=== Begin Enclosure ===

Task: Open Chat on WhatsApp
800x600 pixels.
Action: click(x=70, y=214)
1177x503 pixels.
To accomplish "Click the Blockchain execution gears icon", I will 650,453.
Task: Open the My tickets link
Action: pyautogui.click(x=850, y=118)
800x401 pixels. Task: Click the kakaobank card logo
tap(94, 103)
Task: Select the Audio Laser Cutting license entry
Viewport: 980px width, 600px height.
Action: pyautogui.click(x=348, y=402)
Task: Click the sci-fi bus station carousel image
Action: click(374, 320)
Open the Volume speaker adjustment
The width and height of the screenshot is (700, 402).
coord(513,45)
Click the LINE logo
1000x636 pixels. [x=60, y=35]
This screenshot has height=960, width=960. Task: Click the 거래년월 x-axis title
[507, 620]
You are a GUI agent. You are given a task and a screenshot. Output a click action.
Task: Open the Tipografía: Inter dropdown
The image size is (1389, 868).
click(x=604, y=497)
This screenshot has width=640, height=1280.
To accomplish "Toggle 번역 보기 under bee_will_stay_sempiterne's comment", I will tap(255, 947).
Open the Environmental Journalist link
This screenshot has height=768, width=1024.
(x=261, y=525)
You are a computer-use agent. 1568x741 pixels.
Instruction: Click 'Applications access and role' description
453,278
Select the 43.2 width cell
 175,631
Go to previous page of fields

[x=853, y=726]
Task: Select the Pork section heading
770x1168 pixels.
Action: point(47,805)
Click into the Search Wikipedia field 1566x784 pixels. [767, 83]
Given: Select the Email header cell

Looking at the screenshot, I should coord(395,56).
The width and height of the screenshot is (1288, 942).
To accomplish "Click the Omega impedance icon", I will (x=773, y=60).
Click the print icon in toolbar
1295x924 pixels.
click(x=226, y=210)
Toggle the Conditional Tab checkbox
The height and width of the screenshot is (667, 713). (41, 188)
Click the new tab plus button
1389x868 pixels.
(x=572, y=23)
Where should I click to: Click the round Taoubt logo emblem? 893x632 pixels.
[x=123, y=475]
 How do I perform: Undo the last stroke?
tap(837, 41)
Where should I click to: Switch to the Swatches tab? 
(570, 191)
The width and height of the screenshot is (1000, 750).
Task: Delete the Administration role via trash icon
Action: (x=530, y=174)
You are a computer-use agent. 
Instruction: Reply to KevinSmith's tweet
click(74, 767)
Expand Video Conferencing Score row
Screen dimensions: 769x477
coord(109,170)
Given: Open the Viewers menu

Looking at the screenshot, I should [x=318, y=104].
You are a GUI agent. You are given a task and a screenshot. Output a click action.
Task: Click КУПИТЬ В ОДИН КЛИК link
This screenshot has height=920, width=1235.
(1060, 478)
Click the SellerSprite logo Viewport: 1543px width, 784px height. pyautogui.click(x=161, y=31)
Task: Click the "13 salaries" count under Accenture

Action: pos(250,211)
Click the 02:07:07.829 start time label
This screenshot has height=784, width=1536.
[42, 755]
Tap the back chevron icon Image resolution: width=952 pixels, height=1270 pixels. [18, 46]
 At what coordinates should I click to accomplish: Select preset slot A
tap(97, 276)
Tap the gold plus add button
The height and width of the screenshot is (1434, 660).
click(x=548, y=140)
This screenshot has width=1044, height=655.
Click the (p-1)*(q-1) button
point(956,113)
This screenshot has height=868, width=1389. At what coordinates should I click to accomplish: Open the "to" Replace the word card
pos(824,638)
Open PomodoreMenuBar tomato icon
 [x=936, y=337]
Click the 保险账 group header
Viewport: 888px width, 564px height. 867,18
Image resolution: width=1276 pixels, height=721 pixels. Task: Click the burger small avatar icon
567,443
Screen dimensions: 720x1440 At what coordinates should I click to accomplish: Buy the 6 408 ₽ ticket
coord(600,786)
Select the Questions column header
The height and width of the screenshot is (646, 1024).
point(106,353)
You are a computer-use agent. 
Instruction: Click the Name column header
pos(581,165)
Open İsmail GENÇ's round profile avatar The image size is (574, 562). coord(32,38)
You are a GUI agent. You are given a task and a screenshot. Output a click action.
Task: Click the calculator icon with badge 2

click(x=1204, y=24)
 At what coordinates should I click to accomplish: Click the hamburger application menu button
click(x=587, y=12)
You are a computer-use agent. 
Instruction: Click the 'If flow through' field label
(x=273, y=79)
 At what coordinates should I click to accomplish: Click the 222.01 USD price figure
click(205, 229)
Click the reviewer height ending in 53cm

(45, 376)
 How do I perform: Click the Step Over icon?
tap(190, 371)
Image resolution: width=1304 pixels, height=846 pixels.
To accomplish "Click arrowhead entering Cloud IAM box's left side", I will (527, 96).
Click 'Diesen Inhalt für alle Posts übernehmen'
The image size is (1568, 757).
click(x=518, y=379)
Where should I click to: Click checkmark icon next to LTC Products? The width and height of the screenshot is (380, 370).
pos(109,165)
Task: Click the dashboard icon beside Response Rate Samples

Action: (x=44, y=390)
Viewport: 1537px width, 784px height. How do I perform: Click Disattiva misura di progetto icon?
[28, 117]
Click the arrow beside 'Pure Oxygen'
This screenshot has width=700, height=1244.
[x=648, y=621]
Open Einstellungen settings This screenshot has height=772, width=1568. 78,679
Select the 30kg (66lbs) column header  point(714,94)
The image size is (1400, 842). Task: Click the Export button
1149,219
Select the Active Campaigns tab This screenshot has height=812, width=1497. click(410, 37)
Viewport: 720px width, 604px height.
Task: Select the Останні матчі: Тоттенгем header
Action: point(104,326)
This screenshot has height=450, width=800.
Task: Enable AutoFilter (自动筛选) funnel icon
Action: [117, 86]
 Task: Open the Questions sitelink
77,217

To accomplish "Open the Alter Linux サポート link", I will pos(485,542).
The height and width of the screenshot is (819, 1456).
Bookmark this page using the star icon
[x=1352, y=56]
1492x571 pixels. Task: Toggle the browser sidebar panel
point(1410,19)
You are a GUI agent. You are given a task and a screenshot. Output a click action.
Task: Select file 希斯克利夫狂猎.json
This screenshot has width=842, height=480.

=== End Enclosure ===

What to work on: Would you print all of the material above exactly as written?

Exercise result:
Task: Open Chat on WhatsApp
800x600 pixels.
Action: click(x=70, y=214)
1177x503 pixels.
To accomplish "Click the Blockchain execution gears icon", I will 650,453.
Task: Open the My tickets link
Action: pyautogui.click(x=850, y=118)
800x401 pixels. Task: Click the kakaobank card logo
tap(94, 103)
Task: Select the Audio Laser Cutting license entry
Viewport: 980px width, 600px height.
Action: pyautogui.click(x=348, y=402)
Task: Click the sci-fi bus station carousel image
Action: click(374, 320)
Open the Volume speaker adjustment
The width and height of the screenshot is (700, 402).
coord(513,45)
Click the LINE logo
1000x636 pixels. [x=60, y=35]
This screenshot has height=960, width=960. Task: Click the 거래년월 x-axis title
[507, 620]
You are a GUI agent. You are given a task and a screenshot. Output a click action.
Task: Open the Tipografía: Inter dropdown
The image size is (1389, 868).
click(x=604, y=497)
This screenshot has width=640, height=1280.
To accomplish "Toggle 번역 보기 under bee_will_stay_sempiterne's comment", I will tap(255, 947).
Open the Environmental Journalist link
This screenshot has height=768, width=1024.
(x=261, y=525)
You are a computer-use agent. 1568x741 pixels.
Instruction: Click 'Applications access and role' description
453,278
Select the 43.2 width cell
 175,631
Go to previous page of fields

[x=853, y=726]
Task: Select the Pork section heading
770x1168 pixels.
Action: point(47,805)
Click into the Search Wikipedia field 1566x784 pixels. [767, 83]
Given: Select the Email header cell

Looking at the screenshot, I should coord(395,56).
The width and height of the screenshot is (1288, 942).
To accomplish "Click the Omega impedance icon", I will (x=773, y=60).
Click the print icon in toolbar
1295x924 pixels.
click(x=226, y=210)
Toggle the Conditional Tab checkbox
The height and width of the screenshot is (667, 713). (41, 188)
Click the new tab plus button
1389x868 pixels.
(x=572, y=23)
Where should I click to: Click the round Taoubt logo emblem? 893x632 pixels.
[x=123, y=475]
 How do I perform: Undo the last stroke?
tap(837, 41)
Where should I click to: Switch to the Swatches tab? 
(570, 191)
The width and height of the screenshot is (1000, 750).
Task: Delete the Administration role via trash icon
Action: (x=530, y=174)
You are a computer-use agent. 
Instruction: Reply to KevinSmith's tweet
click(74, 767)
Expand Video Conferencing Score row
Screen dimensions: 769x477
coord(109,170)
Given: Open the Viewers menu

Looking at the screenshot, I should [x=318, y=104].
You are a GUI agent. You are given a task and a screenshot. Output a click action.
Task: Click КУПИТЬ В ОДИН КЛИК link
This screenshot has height=920, width=1235.
(1060, 478)
Click the SellerSprite logo Viewport: 1543px width, 784px height. pyautogui.click(x=161, y=31)
Task: Click the "13 salaries" count under Accenture

Action: pos(250,211)
Click the 02:07:07.829 start time label
This screenshot has height=784, width=1536.
[42, 755]
Tap the back chevron icon Image resolution: width=952 pixels, height=1270 pixels. [18, 46]
 At what coordinates should I click to accomplish: Select preset slot A
tap(97, 276)
Tap the gold plus add button
The height and width of the screenshot is (1434, 660).
click(x=548, y=140)
This screenshot has width=1044, height=655.
Click the (p-1)*(q-1) button
point(956,113)
This screenshot has height=868, width=1389. At what coordinates should I click to accomplish: Open the "to" Replace the word card
pos(824,638)
Open PomodoreMenuBar tomato icon
 [x=936, y=337]
Click the 保险账 group header
Viewport: 888px width, 564px height. 867,18
Image resolution: width=1276 pixels, height=721 pixels. Task: Click the burger small avatar icon
567,443
Screen dimensions: 720x1440 At what coordinates should I click to accomplish: Buy the 6 408 ₽ ticket
coord(600,786)
Select the Questions column header
The height and width of the screenshot is (646, 1024).
point(106,353)
You are a computer-use agent. 
Instruction: Click the Name column header
pos(581,165)
Open İsmail GENÇ's round profile avatar The image size is (574, 562). coord(32,38)
You are a GUI agent. You are given a task and a screenshot. Output a click action.
Task: Click the calculator icon with badge 2

click(x=1204, y=24)
 At what coordinates should I click to accomplish: Click the hamburger application menu button
click(x=587, y=12)
You are a computer-use agent. 
Instruction: Click the 'If flow through' field label
(x=273, y=79)
 At what coordinates should I click to accomplish: Click the 222.01 USD price figure
click(205, 229)
Click the reviewer height ending in 53cm

(45, 376)
 How do I perform: Click the Step Over icon?
tap(190, 371)
Image resolution: width=1304 pixels, height=846 pixels.
To accomplish "Click arrowhead entering Cloud IAM box's left side", I will (527, 96).
Click 'Diesen Inhalt für alle Posts übernehmen'
The image size is (1568, 757).
click(x=518, y=379)
Where should I click to: Click checkmark icon next to LTC Products? The width and height of the screenshot is (380, 370).
pos(109,165)
Task: Click the dashboard icon beside Response Rate Samples

Action: (x=44, y=390)
Viewport: 1537px width, 784px height. How do I perform: Click Disattiva misura di progetto icon?
[28, 117]
Click the arrow beside 'Pure Oxygen'
This screenshot has width=700, height=1244.
[x=648, y=621]
Open Einstellungen settings This screenshot has height=772, width=1568. 78,679
Select the 30kg (66lbs) column header  point(714,94)
The image size is (1400, 842). Task: Click the Export button
1149,219
Select the Active Campaigns tab This screenshot has height=812, width=1497. click(410, 37)
Viewport: 720px width, 604px height.
Task: Select the Останні матчі: Тоттенгем header
Action: point(104,326)
This screenshot has height=450, width=800.
Task: Enable AutoFilter (自动筛选) funnel icon
Action: [117, 86]
 Task: Open the Questions sitelink
77,217

To accomplish "Open the Alter Linux サポート link", I will pos(485,542).
The height and width of the screenshot is (819, 1456).
Bookmark this page using the star icon
[x=1352, y=56]
1492x571 pixels. Task: Toggle the browser sidebar panel
point(1410,19)
You are a GUI agent. You are given a task and a screenshot. Output a click action.
Task: Select file 希斯克利夫狂猎.json
This screenshot has width=842, height=480.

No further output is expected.